Critique. A travers quelques exemples, les réseaux d’influence et de corruption gravitant autour du pétrole sont dévoilés par l’un des journalistes d’investigation les plus tenaces des Etats-Unis.

Il s’appelle Dan. Dan Gertler. Ce citoyen israélien est installé depuis 1997 à Kinshasa, République démocratique du Congo. Il est inconnu du public. Pourtant, dans la constellation des milieux d’affaires en Afrique, il joue un rôle central. Celui de lien entre son ami intime Joseph Kabila, président de la RDC depuis la mort de son père Laurent-Désiré en 2001, et le géant suisse Glencore. Si le numéro un mondial des matières premières a réussi son implantation au cœur de l’Afrique, c’est aux connexions exceptionnelles de l’Israélien qu’il la doit.

Le monde du pétrole en est plein de ces personnages troubles, entremetteurs, intermédiaires incontournables, traders, lobbyistes, universitaires, experts et autres facilitateurs qui ouvrent les portes, tissent les liens entre les compagnies qui exploitent et transportent le brut et les gouvernements, souvent dictatoriaux, chargés de veiller à la «défense» des intérêts de leurs populations. Un écosystème qui a créé ses propres règles, comme en témoigne un acteur suisse à l’auteur: «Vous êtes obligé de traiter avec des gouvernements et des ministres et vous devez rendre service à ces gens. Vous pouvez appeler cela de la corruption. Mais cela fait partie du système.»

Le fils du dictateur

C’est à la découverte de ce monde sans foi ni morale qu’est parti Ken Silverstein, l’un des journalistes d’investigation les plus reconnus aux Etats-Unis pour son expertise en matière de pétrole. Sept portraits caractérisent les acteurs types. On y trouve Teodorin Obiang, fils du dictateur de la Guinée équatoriale, un pays d’Afrique centrale si petit qu’il était méconnu de tous jusqu’à la découverte de très abondantes réserves d’or noir… dont l’exploitation a été attribuée essentiellement à des compagnies américaines. Teodorin Obiang a pu s’aménager pendant plusieurs années une vie d’excès en tout genre dans une villa de luxe des hauteurs de Hollywood, face à celle, non moins fastueuse, de l’actrice Farrah Fawcett.
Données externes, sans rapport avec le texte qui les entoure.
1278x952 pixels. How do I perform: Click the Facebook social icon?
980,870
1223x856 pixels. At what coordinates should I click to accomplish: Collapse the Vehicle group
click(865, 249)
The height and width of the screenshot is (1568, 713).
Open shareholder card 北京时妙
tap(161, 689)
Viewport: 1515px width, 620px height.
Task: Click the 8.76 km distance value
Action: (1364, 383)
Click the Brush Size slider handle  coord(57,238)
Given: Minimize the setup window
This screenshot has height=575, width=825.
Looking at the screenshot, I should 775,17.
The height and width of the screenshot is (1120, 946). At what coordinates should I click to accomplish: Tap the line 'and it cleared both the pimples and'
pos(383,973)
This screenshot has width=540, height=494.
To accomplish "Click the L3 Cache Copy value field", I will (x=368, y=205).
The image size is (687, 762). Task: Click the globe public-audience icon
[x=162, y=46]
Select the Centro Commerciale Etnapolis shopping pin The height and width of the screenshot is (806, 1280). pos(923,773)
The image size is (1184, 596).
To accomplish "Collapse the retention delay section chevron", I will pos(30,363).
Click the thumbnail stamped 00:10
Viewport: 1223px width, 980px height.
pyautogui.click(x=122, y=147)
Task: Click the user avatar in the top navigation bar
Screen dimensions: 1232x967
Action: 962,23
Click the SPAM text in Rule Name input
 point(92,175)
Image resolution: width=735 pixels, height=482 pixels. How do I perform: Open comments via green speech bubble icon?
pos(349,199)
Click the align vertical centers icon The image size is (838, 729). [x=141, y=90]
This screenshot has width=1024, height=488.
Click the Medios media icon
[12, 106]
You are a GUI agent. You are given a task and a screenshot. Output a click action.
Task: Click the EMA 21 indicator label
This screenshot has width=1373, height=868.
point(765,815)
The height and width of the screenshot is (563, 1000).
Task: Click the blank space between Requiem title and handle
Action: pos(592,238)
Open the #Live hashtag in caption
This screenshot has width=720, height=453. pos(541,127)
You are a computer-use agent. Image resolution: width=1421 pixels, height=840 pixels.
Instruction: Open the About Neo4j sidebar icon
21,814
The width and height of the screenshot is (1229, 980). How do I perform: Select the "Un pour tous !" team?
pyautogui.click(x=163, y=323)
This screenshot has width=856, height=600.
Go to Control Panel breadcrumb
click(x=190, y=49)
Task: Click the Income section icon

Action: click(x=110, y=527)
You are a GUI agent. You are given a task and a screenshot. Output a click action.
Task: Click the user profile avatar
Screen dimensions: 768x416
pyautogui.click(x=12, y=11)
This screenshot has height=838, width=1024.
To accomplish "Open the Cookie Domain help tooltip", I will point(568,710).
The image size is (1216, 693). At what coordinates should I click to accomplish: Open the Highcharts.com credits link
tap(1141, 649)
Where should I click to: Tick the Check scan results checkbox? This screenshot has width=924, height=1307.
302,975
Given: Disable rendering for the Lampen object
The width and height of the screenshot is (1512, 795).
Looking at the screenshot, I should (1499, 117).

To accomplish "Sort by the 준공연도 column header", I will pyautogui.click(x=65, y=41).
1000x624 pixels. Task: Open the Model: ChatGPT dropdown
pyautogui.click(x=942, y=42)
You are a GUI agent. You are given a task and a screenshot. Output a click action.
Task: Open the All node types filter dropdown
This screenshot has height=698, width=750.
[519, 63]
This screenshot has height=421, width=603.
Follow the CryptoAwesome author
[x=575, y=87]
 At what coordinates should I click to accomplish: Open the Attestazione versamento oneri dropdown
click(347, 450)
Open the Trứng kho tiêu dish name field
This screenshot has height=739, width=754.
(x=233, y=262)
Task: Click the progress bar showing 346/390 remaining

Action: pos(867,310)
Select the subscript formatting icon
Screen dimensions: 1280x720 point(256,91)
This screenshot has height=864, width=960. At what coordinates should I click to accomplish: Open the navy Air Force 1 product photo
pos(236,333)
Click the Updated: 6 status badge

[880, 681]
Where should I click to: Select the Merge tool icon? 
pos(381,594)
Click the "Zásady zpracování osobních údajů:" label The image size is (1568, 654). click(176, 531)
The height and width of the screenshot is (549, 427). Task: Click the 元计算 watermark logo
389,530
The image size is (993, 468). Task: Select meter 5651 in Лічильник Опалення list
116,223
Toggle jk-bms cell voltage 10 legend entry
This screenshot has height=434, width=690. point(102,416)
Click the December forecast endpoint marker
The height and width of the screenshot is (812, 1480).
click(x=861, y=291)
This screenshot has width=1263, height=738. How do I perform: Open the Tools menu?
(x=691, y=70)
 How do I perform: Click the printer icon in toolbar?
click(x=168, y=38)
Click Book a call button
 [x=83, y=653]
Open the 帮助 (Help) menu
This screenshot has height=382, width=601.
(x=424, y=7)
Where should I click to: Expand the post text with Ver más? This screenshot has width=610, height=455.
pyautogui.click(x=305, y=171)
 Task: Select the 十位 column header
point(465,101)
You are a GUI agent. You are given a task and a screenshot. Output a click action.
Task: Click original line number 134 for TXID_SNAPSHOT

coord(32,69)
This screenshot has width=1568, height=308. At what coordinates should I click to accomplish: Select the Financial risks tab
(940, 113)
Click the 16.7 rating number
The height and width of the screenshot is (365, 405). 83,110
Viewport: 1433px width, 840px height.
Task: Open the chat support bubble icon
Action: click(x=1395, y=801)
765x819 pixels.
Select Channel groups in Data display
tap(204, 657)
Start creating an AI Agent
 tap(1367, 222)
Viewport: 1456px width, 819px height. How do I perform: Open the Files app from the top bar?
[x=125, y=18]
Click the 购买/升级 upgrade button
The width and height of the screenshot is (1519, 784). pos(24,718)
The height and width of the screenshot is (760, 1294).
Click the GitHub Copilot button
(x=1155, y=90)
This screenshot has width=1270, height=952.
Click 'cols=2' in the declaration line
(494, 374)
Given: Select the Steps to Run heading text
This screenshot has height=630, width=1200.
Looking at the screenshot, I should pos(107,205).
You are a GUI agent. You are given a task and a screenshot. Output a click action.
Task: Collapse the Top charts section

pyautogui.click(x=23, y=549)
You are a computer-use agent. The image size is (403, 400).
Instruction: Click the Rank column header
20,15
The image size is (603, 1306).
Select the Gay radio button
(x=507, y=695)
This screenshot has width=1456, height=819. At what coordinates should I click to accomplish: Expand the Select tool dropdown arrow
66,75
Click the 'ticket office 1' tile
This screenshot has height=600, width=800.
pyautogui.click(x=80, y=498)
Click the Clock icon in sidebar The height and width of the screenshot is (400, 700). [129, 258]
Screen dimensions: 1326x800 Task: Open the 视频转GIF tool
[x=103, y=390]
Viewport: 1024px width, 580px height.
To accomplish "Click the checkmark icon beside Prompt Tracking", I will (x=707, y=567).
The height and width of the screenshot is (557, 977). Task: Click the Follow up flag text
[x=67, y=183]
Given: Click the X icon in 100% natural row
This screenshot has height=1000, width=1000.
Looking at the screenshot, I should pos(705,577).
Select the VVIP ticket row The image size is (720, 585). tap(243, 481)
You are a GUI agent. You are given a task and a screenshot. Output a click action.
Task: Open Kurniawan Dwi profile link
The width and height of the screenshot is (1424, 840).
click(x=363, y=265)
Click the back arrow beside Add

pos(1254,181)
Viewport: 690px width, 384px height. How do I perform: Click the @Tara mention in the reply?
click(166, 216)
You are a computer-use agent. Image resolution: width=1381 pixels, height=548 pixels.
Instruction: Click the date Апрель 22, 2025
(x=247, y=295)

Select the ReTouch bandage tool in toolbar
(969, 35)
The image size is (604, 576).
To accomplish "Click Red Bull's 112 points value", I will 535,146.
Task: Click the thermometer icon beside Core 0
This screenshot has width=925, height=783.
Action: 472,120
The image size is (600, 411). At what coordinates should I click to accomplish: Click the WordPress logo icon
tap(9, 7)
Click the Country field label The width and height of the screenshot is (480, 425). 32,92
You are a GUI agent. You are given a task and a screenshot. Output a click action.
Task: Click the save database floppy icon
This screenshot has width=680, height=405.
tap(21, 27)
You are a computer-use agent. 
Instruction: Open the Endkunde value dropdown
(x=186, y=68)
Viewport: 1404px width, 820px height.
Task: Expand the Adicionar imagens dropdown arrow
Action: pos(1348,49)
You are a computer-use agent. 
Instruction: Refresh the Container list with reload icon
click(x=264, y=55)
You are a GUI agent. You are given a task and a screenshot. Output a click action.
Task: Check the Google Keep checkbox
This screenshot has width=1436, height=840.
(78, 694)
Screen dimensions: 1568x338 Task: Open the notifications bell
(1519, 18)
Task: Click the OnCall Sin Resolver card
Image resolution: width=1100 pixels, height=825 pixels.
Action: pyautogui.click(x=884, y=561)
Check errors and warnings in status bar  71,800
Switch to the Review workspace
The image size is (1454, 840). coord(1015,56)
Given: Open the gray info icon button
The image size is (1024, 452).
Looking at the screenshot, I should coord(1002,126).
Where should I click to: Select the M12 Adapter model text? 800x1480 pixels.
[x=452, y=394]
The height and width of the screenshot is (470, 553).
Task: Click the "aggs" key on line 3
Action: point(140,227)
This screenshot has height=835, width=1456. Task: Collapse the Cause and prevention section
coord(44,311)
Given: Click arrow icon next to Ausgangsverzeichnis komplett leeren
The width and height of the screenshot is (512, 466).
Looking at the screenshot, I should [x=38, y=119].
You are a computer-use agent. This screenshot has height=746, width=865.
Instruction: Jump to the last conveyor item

«Il s’agit certainement de l’une de ces histoires familières où le gouvernement américain n’a aucune intention d’offenser un important partenaire pétrolier», regrette l’auteur, avant de citer le propos désabusé de l’avocat américain d’une victime de ce rejeton de dictateur: «Dans notre politique internationale, il y a beaucoup de léchage de cul (sic), particulièrement si on y trouve du pétrole.»

Faisons l’impasse sur Glencore et son partenariat en République démocratique du Congo avec le diamantaire israélien et grand ami du président Kabila, Dan Gertler. Ce n’est que l’une des relations de ce type entretenues par le géant de Baar, dans le canton de Zoug. Il n’est, finalement, que l’un des mastodontes du trading qui ont choisi de s’installer en Suisse, attirés par «la longue histoire du pays en tant que paradis financier qui offre des règles strictes en matière bancaire et de confidentialité et faibles en ce qui concerne les affaires».

Tony Blair, «la danseuse»

Et sautons au chapitre suivant pour découvrir le profil de Bretton Sciaroni, le meilleur gardien des intérêts pétroliers du Cambodge, un Etat très mal classé en matière de prévention de la corruption. Cet Américain a débarqué à Phnom Penh pour y effectuer une mission temporaire après s’être rendu un peu trop visible à Washington dans un scandale de l’ère Reagan… et s’est définitivement installé à la jointure entre le gouvernement Hun Sen et les majors. «Il est l’un des quelques étrangers arrivés pendant le chaos des années post-Khmers rouges, qui ont accumulé de l’influence et vivent bien grâce à leur dévouement au nouveau régime.» Il est aujourd’hui l’un des hommes les plus riches du pays.

La figure la plus éminente est néanmoins celle de Tony Blair. L’ancien premier ministre britannique (1997-2007) s’est reconverti, sitôt après la fin de son mandat, dans le conseil et les conférences publiques qu’il facture fort cher et lui permettent de s’offrir un train de vie plus que confortable. «Peu ont joué les danseuses avec autant de vigueur ou gagné autant d’argent» que lui, note tristement l’auteur. Or, qui sont les premiers clients de ce conseiller d’exception? «Les    des pays riches en ressources énergétiques et les compagnies pétrolières», poursuit Ken Silverstein.

A travers ces exemples, ce dernier cherche à démontrer que les systèmes d’influence des grands intérêts pétroliers ne se sont pas démontés avec le renforcement de la lutte contre la corruption entamée par les grands pays, à commencer par le gouvernement américain. Ils se sont simplement adaptés, en faisant savoir leurs intérêts tout en brouillant les pistes. Les cas Gertler, Obiang, Sciaroni et Blair ne sont que les représentants d’un univers beaucoup plus vaste. Et inquiétant.